> **Request**
Transcribe the records between the line holding "Given: Jump to previous Peak with left arrow" and the line holding "Action: coord(110,24)", both included, without changing anything.

> **Data to process**
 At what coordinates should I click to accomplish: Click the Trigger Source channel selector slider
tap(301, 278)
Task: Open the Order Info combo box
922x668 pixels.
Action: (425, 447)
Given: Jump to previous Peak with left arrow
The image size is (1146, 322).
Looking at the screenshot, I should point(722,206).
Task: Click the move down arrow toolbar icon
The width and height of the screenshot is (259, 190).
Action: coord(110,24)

---

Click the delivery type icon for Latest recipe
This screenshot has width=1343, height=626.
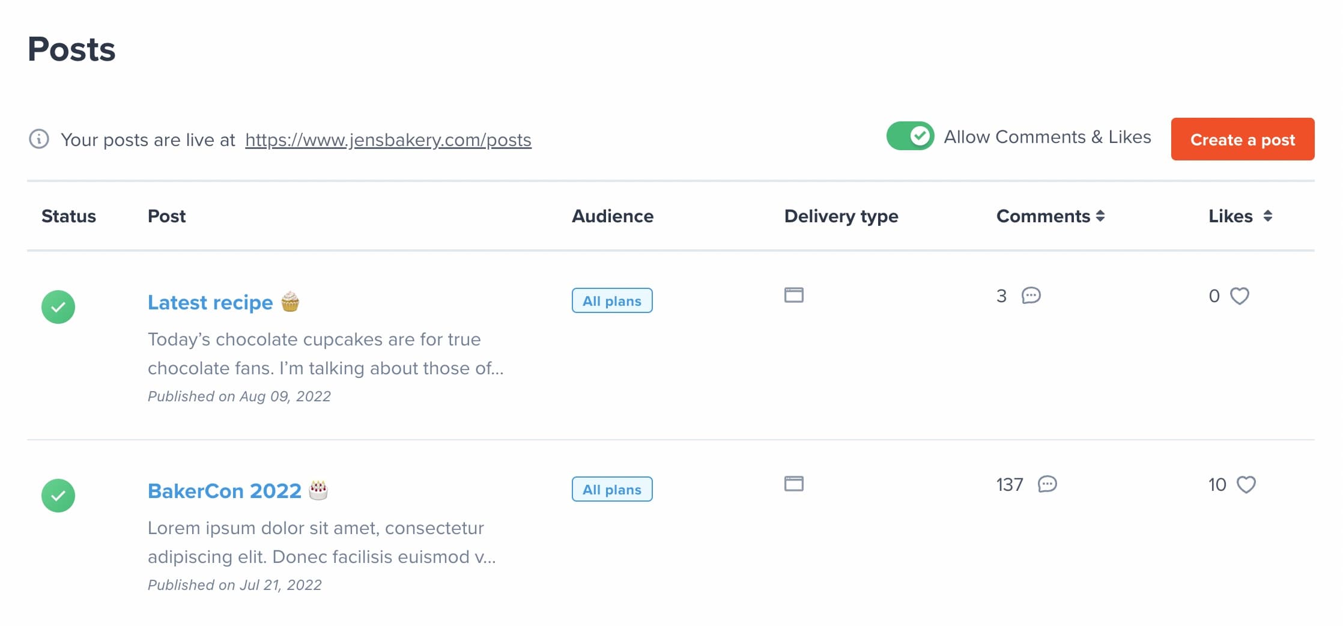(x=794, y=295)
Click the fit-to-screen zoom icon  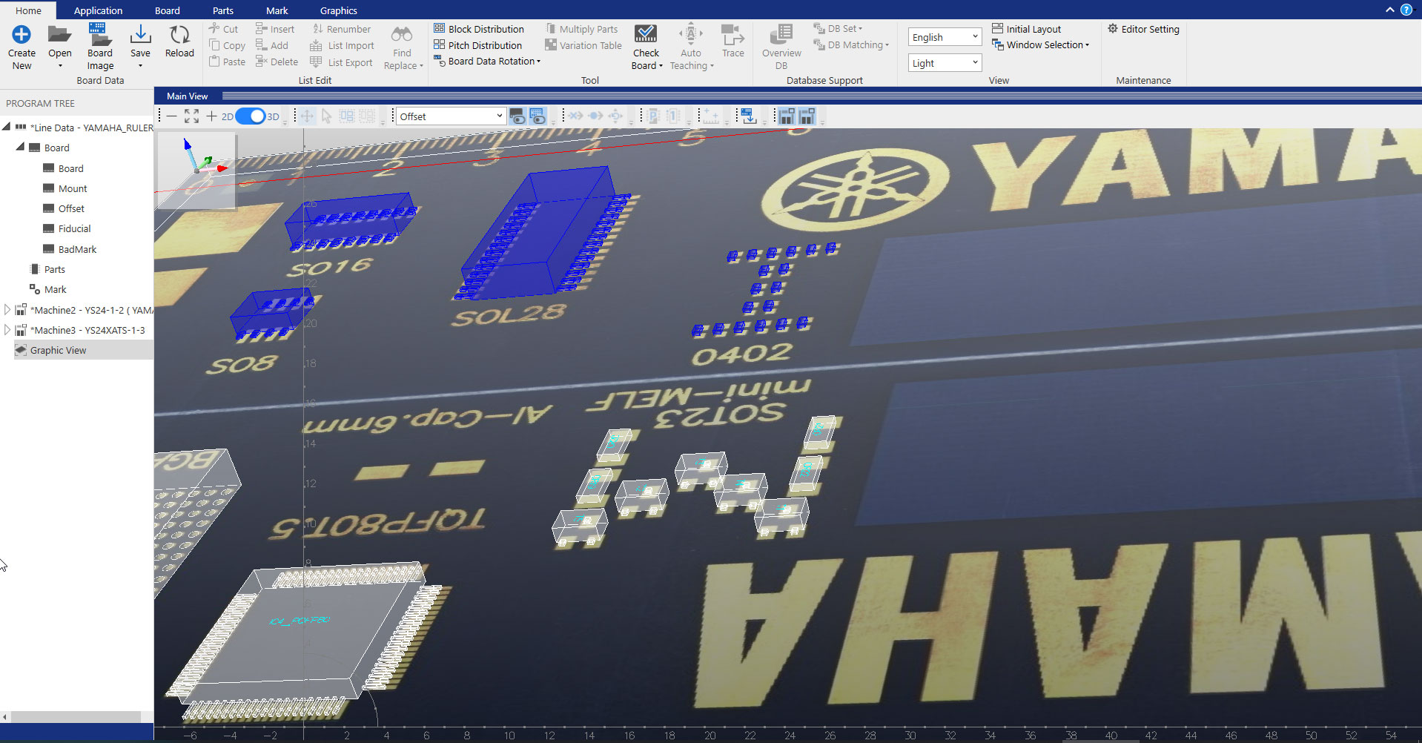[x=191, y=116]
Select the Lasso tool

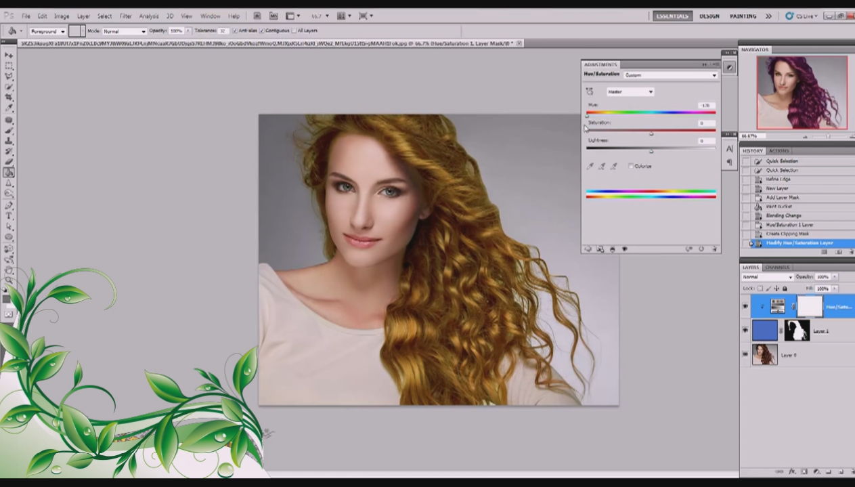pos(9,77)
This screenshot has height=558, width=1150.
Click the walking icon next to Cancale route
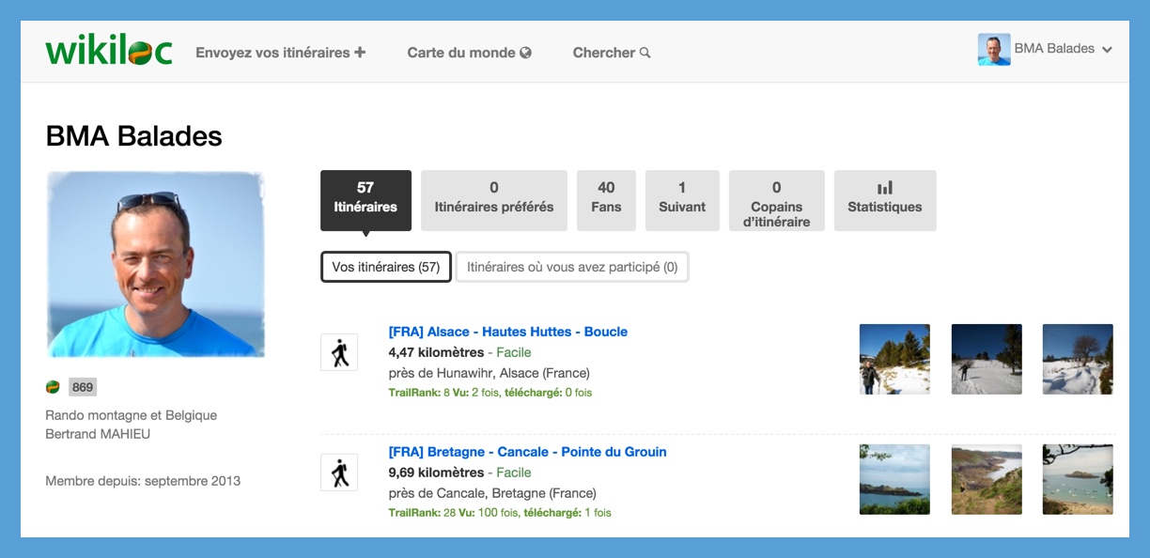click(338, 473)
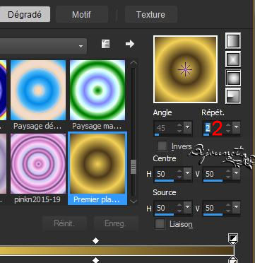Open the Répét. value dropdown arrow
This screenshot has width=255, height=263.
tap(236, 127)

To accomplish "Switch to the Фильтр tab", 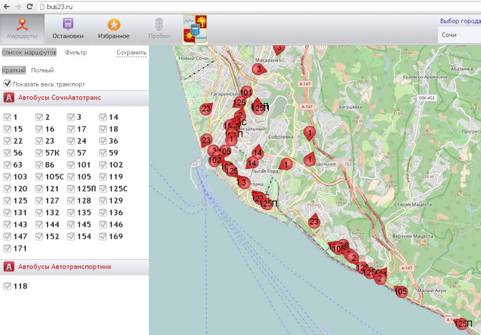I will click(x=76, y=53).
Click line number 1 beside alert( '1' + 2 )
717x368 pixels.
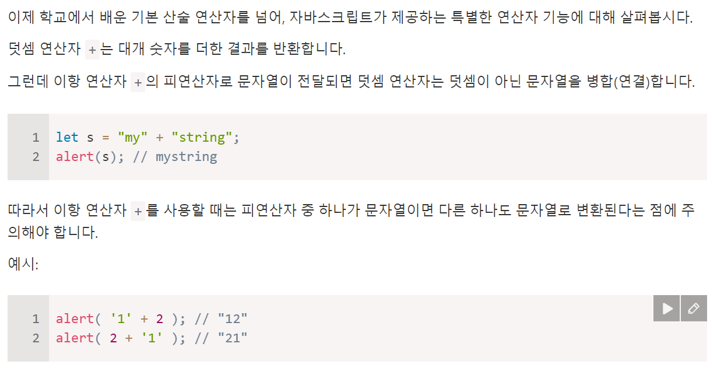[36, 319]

--

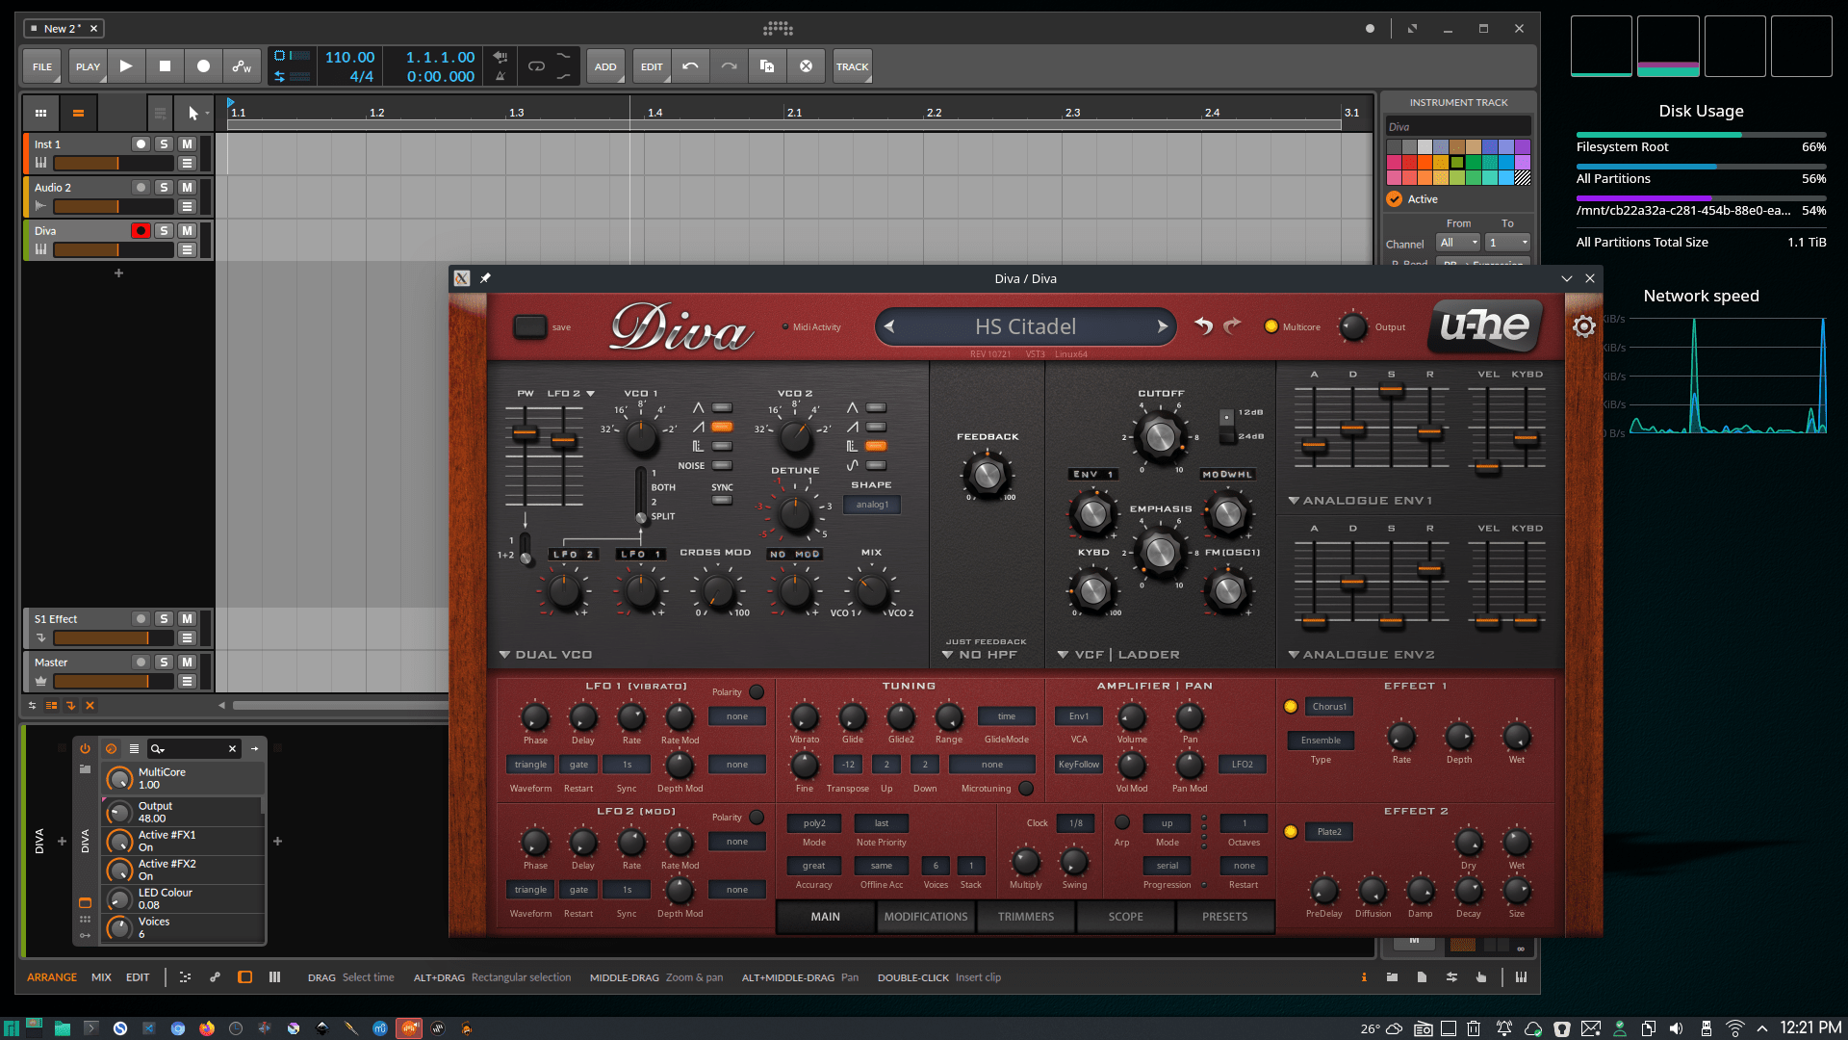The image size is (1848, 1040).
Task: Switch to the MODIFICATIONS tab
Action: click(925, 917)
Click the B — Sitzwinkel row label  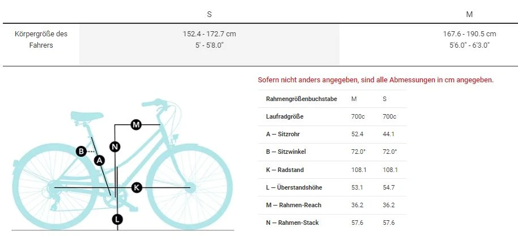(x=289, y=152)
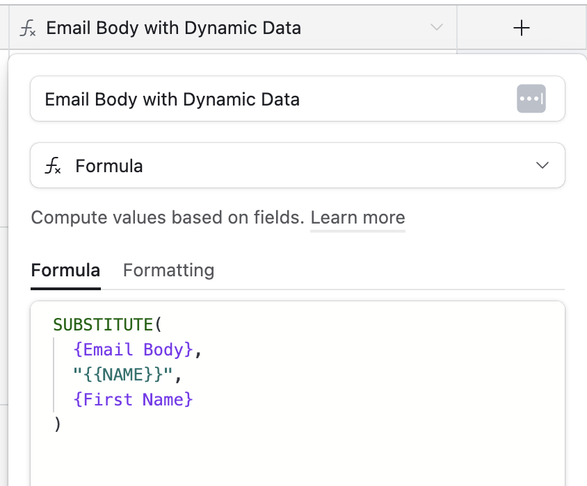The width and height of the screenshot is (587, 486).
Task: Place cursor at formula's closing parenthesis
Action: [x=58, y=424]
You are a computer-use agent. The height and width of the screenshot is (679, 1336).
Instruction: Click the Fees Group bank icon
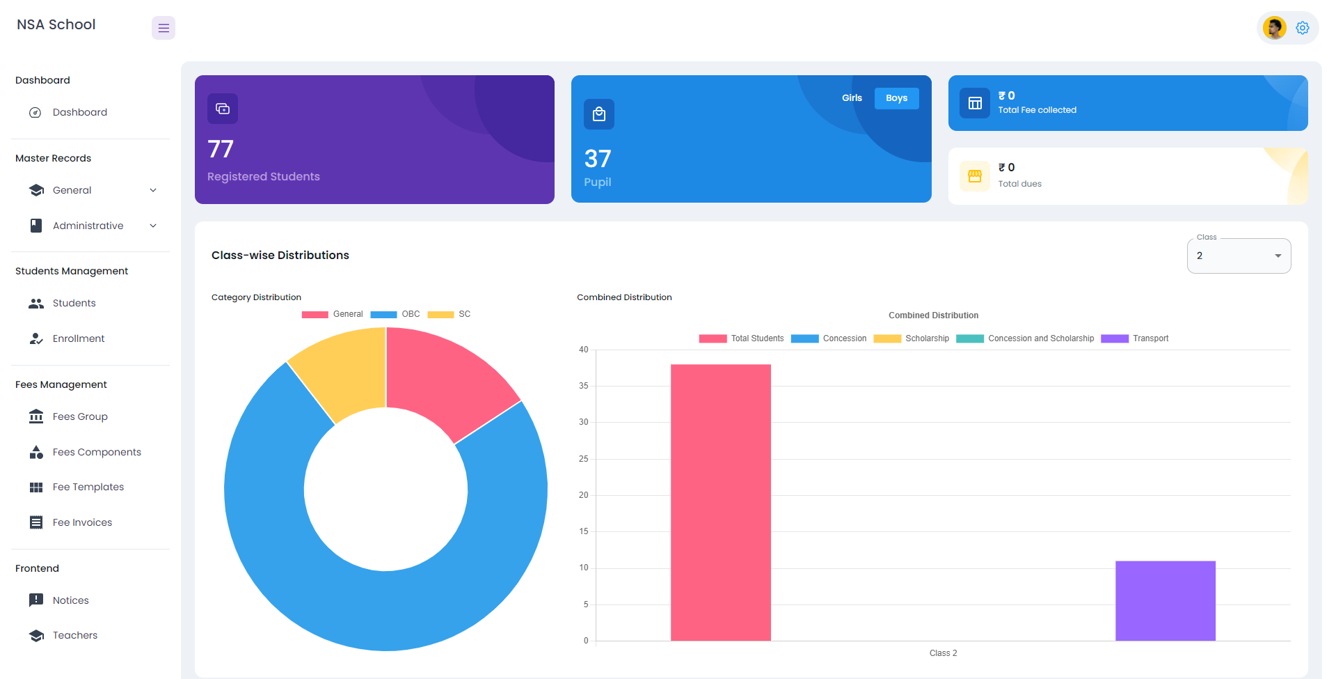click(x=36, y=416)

> **Written answer**
Given: Jump to previous Peak with left arrow
The image size is (1146, 322).
Looking at the screenshot, I should point(722,206).
Task: Click the move down arrow toolbar icon
The width and height of the screenshot is (259, 190).
Action: coord(110,24)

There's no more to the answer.